The masochistic glutton-for-punishment part of my brain got the bright idea that maybe I could make this distributor work:
It came with this engine and I thought maybe I could make it work. Apparently, it’s out of a 232. Unfortunately, I didn’t see a way to clamp it, so I gave up on it. It doesn’t take much these days.
That stupid part of my brain then had the idea that, since the military distributor didn’t have vacuum advance, I’d delete it from the one I have, like so:
I checked the rotor position again (crankshaft was at 5° BTDC, right where the manual says it should be), adjusted the distributor so the rotor was dead on #1.
Fifteen seconds of cranking, and the battery— an Optima Blue Top from 2016— died after being on a charger all night.
Move the Dodge, hook up the cables, crank it. It sounded like it almost wanted to run (it should just @#$&* RUN where the manual says to time it, right??), and then it backfired like usual.

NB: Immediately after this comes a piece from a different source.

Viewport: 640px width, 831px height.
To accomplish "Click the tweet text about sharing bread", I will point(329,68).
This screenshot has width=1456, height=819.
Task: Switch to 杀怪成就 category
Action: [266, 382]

I then went to O’Reilly and Advance Auto for a compression tester so I could have just a flicker of hope of getting this thing out of my yard. Neither had one, so no satisfaction there. Or anywhere pertaining to this thing, really.
I apologize for the whining tone these posts inevitably take when I find yet another way to not fix this truck. It is intensely disappointing and demoralizing, and I hope you can understand.